MWC

Gehört dem Nirvana-Phone die Zukunft?

15.02.2010
Von 
Jürgen Hill ist Chefreporter Future Technologies bei der COMPUTERWOCHE. Thematisch befasst sich der studierte Diplom-Journalist und Informatiker derzeit mit aktuellen IT-Trendthemen wie KI, Quantencomputing, Digital Twins, IoT, Digitalisierung etc. Zudem verfügt er über einen langjährigen Background im Bereich Communications mit all seinen Facetten (TK, Mobile, LAN, WAN). 
Einen interessanten Ansatz propagierten auf dem Mobile World Congress (MWC) Citrix und Open Kernel Labs: Sie wollen das Handy virtualisieren.

Mehr Rechenpower, mehr RAM, mehr Megapixel - die Weiterentwicklung der Handys ähnelt teilweise immer mehr pubertärem Imponiergehabe, bei dem der Nutzenaspekt speziell unter Enterprise-Aspekten zu kurz kommt. Hier wollen nun Citix und Open Kernel Labs mit der Idee der Handy-Virtualisierung einen anderen Weg einschlagen. Sollte das Konzept Erfolg haben, müssten IT-Verantwortliche ihre Anwendungen nicht mehr für verschieden Mobile-Plattformen anpassen, sondern könnten Sie virtuell in einer Citrix-Umgebung laufen lassen.

Technisches Kernstück ist dabei der "OKL4 Microvisor", der als eingebetteter Hypervisor auf dem Handy laufen soll. Er schottet die eigentliche Hardware vom Betriebssystem - als virtuelle Gastsysteme werden derzeit Android, Symbian und Linux unterstützt, weitere sollen folgen -, sowie von Treibern oder dem Citrix-Receiver-Client ab. Folgt man Rob McCammon, Vice President bei Open Kernel Labs, löst die Company mit diesem Ansatz gleich mehrere Probleme:

  • Mobile Bezahlsysteme können etwa in einer eigen sicheren virtuellen Umgebung laufen;

  • die Treiberentwicklung für Zusatzgeräte wird einfacher, da sie von der eigentlichen Handy-Hardware abgeschottet erfolgen kann;

  • die Nutzung eines Smartphones für persönlichen Bedürfnisse und Unternehmenseinsatz wird möglich, da beide Bereiche sauber in unterschiedlichen virtuellen Maschinen laufen können, und

  • Unternehmen sparen Zeit und Kosten, da sie ihre Anwendungen nicht mehr an unterschiedliche Plattformen anpassen müssen, sondern nur noch einmal für Citrix aufsetzen müssen.

Last but not least benötigen die Smartphones laut McCammon weniger leistungsfähige Hardware, "denn die Applikation läuft ja im Backend auf den Citrix-Servern." Der Manager träumt bereits davon, auf Dienstreisen künftig sein Notebook zuhause zu lassen und nur noch mit dem Smartphone zu reisen. "Über eine Dockingstation wird es dann an Bildschirm und Tastatur angeschlossen", so seine Vision.

So überzeugend der Virtualisierungsansatz auch ist - er hat einen Schönheitsfehler: Damit das Ganze funktioniert , benötigt Open Kernel Labs die Unterstützung der Hersteller, denn diese müssen den Microvisor nativ auf ihren Handys implementieren.
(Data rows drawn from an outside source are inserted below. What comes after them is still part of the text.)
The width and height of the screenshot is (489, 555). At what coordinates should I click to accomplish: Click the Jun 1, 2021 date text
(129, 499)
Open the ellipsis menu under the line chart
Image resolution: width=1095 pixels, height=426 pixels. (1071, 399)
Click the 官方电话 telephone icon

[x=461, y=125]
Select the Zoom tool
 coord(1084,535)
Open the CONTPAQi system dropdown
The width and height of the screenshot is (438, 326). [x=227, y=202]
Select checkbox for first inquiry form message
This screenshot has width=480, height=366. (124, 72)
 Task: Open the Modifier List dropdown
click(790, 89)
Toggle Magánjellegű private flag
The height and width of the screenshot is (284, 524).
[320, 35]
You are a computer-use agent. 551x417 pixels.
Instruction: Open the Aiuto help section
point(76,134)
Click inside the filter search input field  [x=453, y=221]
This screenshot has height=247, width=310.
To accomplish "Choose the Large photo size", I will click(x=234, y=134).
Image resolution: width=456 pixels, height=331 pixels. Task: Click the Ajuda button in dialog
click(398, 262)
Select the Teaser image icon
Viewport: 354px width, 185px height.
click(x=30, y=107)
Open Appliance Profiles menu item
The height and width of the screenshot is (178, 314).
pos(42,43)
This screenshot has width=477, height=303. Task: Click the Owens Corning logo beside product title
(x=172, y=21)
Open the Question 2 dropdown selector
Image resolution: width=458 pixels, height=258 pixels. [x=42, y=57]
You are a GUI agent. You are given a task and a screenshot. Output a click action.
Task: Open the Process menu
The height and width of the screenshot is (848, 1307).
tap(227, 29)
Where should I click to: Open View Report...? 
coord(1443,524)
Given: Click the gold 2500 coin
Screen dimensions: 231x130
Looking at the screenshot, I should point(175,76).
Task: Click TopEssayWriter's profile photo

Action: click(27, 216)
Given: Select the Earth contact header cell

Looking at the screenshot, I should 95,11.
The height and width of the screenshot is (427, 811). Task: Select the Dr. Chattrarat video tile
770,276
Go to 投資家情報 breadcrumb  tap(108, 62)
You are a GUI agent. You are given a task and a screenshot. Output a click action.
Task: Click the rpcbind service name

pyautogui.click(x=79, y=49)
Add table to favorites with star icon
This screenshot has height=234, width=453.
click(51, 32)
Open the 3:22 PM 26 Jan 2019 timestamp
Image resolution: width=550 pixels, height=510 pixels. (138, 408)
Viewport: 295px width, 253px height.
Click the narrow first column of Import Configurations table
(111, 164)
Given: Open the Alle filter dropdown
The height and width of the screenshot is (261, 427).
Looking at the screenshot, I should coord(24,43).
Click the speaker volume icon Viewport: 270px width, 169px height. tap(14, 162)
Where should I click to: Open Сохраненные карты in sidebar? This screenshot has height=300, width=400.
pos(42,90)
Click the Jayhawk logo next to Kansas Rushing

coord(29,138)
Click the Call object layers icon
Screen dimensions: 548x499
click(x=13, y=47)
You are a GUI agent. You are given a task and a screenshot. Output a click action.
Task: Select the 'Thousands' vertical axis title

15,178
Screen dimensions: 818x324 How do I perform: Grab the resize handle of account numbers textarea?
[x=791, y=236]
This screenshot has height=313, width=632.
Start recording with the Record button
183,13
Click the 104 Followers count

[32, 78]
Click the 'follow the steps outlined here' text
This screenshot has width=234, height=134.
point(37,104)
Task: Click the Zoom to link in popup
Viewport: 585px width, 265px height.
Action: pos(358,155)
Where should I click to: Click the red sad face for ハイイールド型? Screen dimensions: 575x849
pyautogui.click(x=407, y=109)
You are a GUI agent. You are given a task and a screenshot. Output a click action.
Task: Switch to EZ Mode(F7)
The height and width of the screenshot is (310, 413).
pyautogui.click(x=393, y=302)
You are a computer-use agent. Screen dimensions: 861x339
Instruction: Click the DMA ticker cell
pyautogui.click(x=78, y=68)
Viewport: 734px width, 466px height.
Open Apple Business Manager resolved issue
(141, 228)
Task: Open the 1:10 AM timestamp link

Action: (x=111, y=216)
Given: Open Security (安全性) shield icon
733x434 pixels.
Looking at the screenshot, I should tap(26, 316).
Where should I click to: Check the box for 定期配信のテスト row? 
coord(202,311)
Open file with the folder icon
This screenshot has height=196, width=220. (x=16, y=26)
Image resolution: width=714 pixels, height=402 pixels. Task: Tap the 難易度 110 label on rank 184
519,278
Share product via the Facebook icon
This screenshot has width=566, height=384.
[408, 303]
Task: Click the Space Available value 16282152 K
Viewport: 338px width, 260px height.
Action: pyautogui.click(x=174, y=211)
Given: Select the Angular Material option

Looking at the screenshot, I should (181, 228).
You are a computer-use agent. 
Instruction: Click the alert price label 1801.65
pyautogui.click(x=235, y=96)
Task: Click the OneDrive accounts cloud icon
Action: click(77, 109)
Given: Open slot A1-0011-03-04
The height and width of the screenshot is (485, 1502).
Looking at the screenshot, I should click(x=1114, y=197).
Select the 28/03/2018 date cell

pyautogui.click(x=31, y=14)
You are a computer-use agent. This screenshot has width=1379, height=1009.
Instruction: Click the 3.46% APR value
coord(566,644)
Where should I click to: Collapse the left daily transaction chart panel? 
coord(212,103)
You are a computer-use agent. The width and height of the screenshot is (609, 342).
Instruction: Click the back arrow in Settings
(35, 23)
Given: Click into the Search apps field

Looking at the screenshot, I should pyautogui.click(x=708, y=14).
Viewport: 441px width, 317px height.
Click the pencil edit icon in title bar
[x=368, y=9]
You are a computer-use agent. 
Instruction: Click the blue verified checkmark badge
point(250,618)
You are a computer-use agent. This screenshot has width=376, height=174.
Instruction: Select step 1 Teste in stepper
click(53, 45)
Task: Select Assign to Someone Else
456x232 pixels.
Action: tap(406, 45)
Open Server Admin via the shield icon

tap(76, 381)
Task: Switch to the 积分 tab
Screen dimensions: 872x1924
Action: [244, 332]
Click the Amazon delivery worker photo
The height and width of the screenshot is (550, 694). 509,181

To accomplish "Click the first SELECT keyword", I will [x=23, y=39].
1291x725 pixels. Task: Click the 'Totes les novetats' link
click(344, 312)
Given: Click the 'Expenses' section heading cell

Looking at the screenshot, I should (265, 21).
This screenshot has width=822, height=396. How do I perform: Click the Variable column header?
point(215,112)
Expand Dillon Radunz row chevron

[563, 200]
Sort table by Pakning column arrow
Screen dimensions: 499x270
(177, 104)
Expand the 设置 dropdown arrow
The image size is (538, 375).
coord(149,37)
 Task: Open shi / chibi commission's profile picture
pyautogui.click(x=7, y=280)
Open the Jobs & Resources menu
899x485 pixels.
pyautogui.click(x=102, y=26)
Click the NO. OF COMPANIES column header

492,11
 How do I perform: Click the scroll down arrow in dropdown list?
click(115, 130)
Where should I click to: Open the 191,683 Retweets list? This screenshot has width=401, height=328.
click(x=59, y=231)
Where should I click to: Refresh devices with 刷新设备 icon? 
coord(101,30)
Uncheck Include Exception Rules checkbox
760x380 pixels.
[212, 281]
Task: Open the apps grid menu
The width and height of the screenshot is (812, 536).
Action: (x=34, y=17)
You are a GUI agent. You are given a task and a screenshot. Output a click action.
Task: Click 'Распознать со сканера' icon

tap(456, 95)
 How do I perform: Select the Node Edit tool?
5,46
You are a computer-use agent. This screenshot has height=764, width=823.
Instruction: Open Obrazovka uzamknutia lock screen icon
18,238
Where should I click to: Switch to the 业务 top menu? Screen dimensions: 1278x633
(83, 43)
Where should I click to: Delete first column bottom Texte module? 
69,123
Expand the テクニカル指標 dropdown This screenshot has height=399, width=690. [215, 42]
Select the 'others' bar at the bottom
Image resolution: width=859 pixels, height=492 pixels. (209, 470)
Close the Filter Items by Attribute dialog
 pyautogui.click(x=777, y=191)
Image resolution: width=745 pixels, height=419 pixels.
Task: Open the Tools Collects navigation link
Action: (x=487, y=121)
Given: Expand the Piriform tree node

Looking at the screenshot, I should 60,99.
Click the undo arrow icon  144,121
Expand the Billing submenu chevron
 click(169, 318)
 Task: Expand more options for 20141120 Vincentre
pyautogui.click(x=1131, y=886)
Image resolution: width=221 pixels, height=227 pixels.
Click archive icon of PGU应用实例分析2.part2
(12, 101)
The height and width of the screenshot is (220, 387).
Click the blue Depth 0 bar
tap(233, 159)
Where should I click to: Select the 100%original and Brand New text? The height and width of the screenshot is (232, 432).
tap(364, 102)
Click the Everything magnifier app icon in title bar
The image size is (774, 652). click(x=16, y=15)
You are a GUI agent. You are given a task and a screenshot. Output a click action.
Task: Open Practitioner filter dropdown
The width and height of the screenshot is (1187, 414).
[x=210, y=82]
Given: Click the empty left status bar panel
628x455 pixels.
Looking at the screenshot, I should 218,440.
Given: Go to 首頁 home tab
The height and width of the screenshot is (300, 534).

Einen Flash-Kit, um dies später selbst auf dem Smartphone installieren zu können, will Open Kernel Lab nämlich nicht anbieten. McCammon ist allerdings optimistisch, dass sich in den nächsten zwölf bis 18 Monaten einige Hersteller finden, die diese Technik ihre Smartphones integrieren. Ebenso zuversichtlich ist er in Sachen Docking-Station, und wenn nicht, "dann gibt es noch Neuentwicklungen wie DLP fürs Handy oder Bluetooth-Tastaturen", schließt der Manager verschmitzt.